Supplied entries:
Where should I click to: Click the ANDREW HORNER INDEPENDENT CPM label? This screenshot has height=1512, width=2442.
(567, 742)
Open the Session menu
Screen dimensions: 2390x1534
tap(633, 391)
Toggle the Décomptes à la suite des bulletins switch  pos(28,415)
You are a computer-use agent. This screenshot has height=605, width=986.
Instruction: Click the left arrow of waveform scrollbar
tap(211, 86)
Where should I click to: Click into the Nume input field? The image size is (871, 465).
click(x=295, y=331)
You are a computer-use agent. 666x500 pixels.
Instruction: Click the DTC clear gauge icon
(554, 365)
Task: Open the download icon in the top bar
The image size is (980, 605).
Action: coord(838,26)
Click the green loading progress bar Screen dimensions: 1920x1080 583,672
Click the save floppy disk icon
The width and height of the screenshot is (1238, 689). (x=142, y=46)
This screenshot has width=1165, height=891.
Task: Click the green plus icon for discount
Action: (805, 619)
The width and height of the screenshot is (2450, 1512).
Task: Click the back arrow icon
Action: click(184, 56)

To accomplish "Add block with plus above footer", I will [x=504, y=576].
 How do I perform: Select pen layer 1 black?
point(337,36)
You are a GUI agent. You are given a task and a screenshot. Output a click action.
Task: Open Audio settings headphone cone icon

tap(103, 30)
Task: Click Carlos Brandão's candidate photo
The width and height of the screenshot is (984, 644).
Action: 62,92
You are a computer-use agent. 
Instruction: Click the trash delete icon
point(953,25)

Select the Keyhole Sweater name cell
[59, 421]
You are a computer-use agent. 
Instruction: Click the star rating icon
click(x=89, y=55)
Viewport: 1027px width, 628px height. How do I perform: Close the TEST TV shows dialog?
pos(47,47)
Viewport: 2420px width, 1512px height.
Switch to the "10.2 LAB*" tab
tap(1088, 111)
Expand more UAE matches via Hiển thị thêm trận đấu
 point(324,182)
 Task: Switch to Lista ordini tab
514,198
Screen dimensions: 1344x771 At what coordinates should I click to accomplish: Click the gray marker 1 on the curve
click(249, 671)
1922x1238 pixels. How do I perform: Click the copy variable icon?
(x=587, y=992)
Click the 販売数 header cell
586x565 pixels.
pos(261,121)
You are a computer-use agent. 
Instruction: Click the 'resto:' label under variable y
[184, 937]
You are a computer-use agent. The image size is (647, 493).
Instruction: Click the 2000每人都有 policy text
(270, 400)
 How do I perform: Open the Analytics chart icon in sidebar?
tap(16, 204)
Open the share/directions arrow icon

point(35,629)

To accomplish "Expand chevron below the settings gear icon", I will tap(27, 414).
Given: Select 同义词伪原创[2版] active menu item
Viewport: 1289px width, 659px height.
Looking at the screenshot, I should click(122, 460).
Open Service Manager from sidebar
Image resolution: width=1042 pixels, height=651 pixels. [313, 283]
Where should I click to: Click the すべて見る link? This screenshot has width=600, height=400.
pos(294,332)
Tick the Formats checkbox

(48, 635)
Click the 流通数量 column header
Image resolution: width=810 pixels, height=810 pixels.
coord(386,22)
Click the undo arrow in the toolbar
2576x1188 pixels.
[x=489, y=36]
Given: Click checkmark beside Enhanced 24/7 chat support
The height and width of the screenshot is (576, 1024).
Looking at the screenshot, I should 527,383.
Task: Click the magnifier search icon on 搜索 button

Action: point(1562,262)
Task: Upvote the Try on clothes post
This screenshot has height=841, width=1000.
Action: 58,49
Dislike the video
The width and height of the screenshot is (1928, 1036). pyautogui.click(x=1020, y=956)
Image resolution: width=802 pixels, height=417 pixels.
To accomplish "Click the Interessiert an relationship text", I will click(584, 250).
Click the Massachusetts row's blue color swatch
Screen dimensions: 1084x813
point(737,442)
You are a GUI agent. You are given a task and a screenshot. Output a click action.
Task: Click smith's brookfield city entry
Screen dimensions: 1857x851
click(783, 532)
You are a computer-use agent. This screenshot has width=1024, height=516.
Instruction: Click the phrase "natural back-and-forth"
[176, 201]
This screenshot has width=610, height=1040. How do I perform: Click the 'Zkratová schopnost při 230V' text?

What is expected:
Print the entries from the line containing "Toggle the Décomptes" up to and including the line containing "point(337,36)", reproducing each line without alteration.

Result:
Toggle the Décomptes à la suite des bulletins switch  pos(28,415)
You are a computer-use agent. This screenshot has height=605, width=986.
Instruction: Click the left arrow of waveform scrollbar
tap(211, 86)
Where should I click to: Click into the Nume input field? The image size is (871, 465).
click(x=295, y=331)
You are a computer-use agent. 666x500 pixels.
Instruction: Click the DTC clear gauge icon
(554, 365)
Task: Open the download icon in the top bar
The image size is (980, 605).
Action: coord(838,26)
Click the green loading progress bar Screen dimensions: 1920x1080 583,672
Click the save floppy disk icon
The width and height of the screenshot is (1238, 689). (x=142, y=46)
This screenshot has width=1165, height=891.
Task: Click the green plus icon for discount
Action: (805, 619)
The width and height of the screenshot is (2450, 1512).
Task: Click the back arrow icon
Action: click(184, 56)

To accomplish "Add block with plus above footer", I will [x=504, y=576].
 How do I perform: Select pen layer 1 black?
point(337,36)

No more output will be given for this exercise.